One reason for the WBB loss is that interest and attendance tanked during the later years of Coach Whalen. Some games were embarrassingly low attendance. MN WBB hasn't made the dance in years. Her first year attendance soared, and then it tanked.

It's a catch 22. Program needs to make the NCAA tournament to make more revenue. Yet to have the money to get there, need to make the tournament.

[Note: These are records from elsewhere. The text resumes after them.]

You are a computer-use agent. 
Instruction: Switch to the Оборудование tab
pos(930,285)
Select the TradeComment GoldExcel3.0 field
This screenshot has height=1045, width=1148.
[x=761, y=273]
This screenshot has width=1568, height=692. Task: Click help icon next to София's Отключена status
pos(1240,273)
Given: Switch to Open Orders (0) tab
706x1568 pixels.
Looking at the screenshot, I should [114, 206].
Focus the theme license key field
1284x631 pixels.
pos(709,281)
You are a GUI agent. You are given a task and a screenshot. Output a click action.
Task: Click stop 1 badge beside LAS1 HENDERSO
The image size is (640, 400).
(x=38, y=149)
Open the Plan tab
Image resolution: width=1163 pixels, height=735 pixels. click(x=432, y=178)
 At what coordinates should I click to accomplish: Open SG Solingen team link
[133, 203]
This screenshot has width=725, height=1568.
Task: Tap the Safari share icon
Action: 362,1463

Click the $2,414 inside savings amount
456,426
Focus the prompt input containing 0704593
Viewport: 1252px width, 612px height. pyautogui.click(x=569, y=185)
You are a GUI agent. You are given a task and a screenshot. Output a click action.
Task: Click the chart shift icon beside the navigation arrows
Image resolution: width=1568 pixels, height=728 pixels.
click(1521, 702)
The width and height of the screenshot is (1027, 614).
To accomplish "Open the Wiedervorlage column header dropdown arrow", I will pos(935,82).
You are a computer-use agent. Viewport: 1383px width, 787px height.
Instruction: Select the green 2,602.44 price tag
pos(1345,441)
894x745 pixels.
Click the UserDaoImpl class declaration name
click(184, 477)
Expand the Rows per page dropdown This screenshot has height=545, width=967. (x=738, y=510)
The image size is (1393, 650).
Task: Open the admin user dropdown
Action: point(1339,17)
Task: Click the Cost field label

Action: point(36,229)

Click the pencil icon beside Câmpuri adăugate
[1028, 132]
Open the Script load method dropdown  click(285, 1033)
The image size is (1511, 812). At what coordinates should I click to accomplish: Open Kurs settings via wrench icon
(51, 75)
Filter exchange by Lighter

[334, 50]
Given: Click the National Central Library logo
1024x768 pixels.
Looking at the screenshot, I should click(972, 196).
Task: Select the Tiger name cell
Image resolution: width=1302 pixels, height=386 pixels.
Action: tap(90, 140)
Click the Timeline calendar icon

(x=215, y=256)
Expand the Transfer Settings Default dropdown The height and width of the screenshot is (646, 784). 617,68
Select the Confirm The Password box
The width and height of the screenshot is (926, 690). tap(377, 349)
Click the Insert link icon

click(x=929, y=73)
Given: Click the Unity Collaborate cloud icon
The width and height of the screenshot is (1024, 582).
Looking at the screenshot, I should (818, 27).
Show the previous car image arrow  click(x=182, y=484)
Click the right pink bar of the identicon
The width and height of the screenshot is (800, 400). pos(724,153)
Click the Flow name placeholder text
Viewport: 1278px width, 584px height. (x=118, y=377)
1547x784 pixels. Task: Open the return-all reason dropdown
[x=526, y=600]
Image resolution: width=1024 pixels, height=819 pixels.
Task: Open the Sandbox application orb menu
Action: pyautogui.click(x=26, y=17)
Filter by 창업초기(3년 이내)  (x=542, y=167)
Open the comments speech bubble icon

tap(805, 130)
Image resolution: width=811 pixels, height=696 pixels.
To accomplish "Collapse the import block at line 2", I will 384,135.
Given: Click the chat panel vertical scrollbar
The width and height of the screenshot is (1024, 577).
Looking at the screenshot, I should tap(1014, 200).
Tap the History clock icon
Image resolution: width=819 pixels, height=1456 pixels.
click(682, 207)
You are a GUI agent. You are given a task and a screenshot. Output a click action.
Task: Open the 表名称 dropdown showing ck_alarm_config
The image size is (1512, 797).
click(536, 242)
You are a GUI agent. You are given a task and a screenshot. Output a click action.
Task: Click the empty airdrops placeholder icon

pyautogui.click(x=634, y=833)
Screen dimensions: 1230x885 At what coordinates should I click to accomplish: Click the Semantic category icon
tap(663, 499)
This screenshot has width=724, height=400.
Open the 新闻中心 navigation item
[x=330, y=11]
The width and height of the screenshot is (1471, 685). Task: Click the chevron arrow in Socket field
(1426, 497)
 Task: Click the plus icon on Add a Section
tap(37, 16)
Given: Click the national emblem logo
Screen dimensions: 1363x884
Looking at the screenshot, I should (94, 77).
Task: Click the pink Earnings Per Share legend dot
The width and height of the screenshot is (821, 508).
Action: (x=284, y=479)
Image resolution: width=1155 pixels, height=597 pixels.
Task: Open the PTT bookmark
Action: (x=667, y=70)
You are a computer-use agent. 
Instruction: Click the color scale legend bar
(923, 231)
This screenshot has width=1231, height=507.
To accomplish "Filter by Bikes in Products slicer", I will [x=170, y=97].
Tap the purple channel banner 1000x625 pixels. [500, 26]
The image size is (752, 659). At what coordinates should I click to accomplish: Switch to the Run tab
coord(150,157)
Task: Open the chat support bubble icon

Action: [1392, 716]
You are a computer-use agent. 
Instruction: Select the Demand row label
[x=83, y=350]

New coach is getting there. But then two major injuries impacted the team this season. The program has been down and working hard to get up and get revenues up.
Was very surprised to see they lost so much money. They have a pretty good team this year (last year was decent too) and have some attendance at the barn usually for the games. Enough to make some profit per game I’d think but the road games must cost a lot because of so many games?
The WNBA is more popular than ever and has literally never even come close to sniffing a profit so even if WBB does get turned around we are likely looking at a net loss there pretty much no matter what.
 

Was very surprised to see they lost so much money. They have a pretty good team this year (last year was decent too) and have some attendance at the barn usually for the games. Enough to make some profit per game I’d think but the road games must cost a lot because of so many games?
Or is it the buy home games? Any idea how
much those run?
 



I honestly did not know the all the Big 10 teams share in the significant revenue generated by those teams advancing in the playoffs. From the article: "The other significant item in the Minnesota budget to increase was $11.6M in revenue sharing from the College Football Playoff. Conferences can get revenue as schools earn their bids to the playoff and as they advance. Payouts start at $4 million for each of the 12 teams making the Playoff, $4 million for each of the eight teams advancing to the quarterfinals, $6 million for each of the four teams reaching the semifinals and an extra $6M for the two teams in the championship. The Big Ten earned $20M from Indiana, $14M from Oregon and $8M from Ohio State this year, and last year the conference earned $20M from Ohio State, $14M Penn State, $10M Oregon and $4M Indiana."
Yep. Another reason to cheer for the Big Ten in the playoffs.
 

The WNBA is more popular than ever and has literally never even come close to sniffing a profit so even if WBB does get turned around we are likely looking at a net loss there pretty much no matter what.
WNBA is complicated and not a good comparison. Half the revenue goes to investors/NBA off the top before covering team expenses.